(Provided information begins)

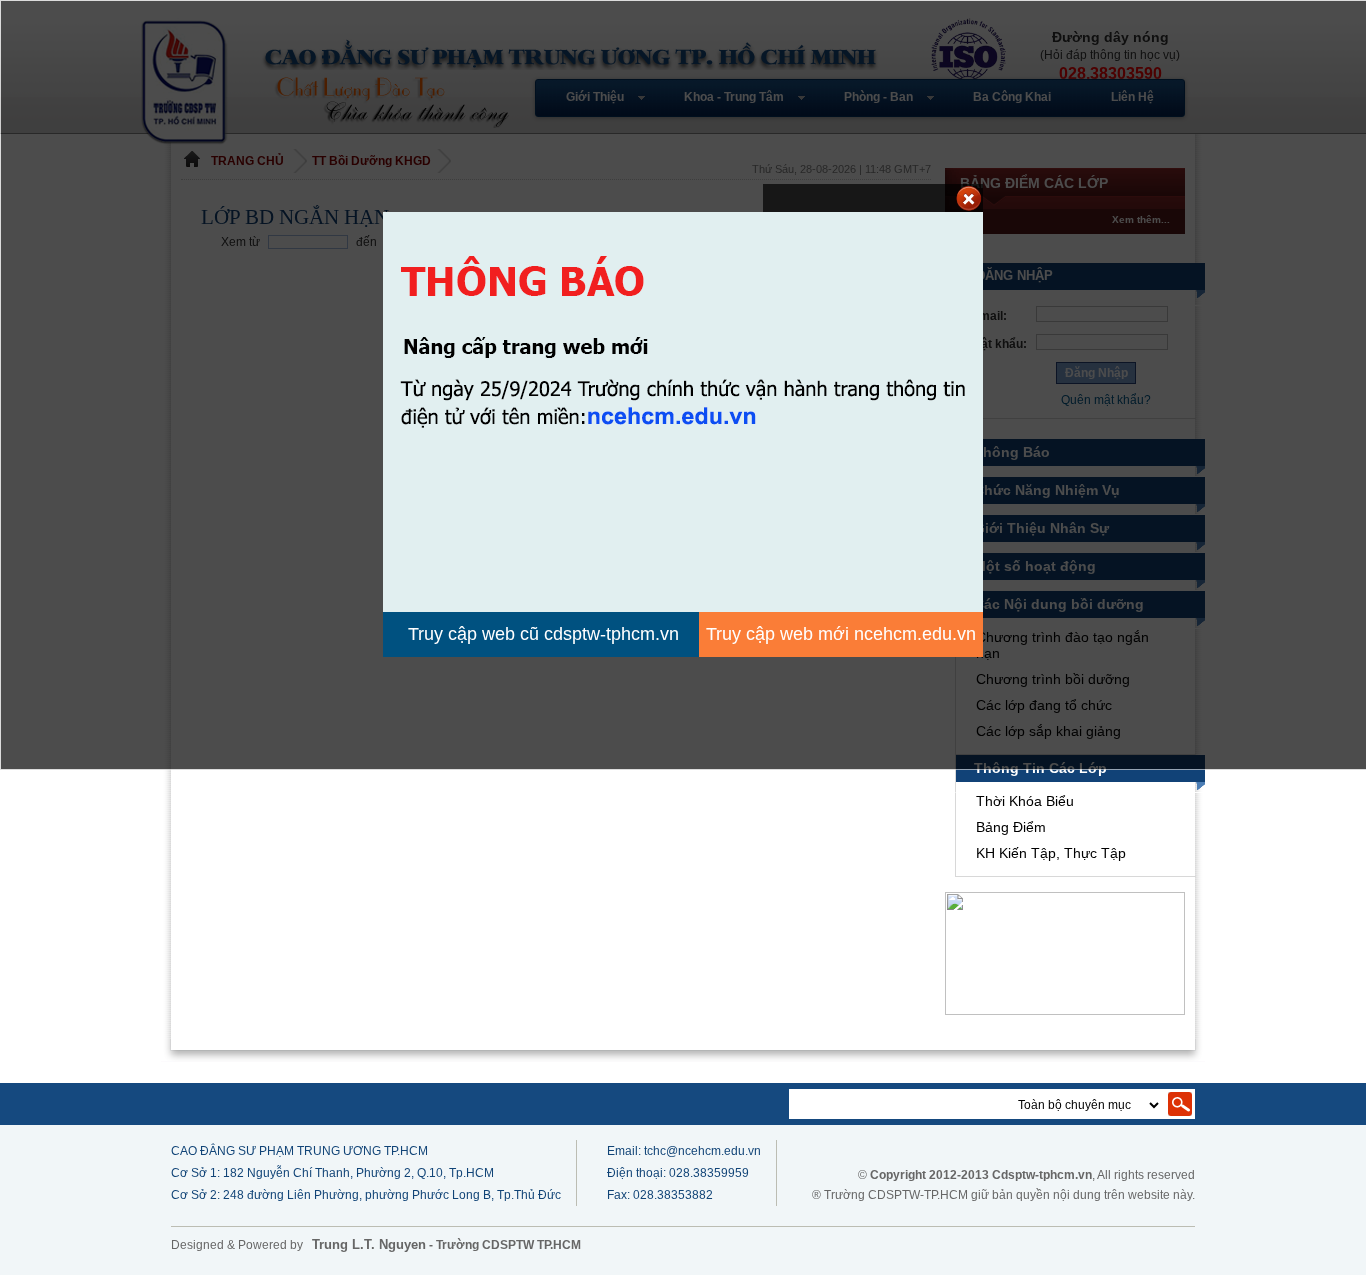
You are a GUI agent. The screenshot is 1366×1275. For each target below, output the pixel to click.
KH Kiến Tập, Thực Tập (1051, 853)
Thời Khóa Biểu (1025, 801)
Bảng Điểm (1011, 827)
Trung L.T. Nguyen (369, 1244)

(Provided information ends)

=== Problem to work on ===
Reproduce all the entries that precede this task, word for word, minus any pictures.

=== Task solution ===
You are a GUI agent. The screenshot is 1366×1275. For each target below, output the pixel to click.
KH Kiến Tập, Thực Tập (1051, 853)
Thời Khóa Biểu (1025, 801)
Bảng Điểm (1011, 827)
Trung L.T. Nguyen (369, 1244)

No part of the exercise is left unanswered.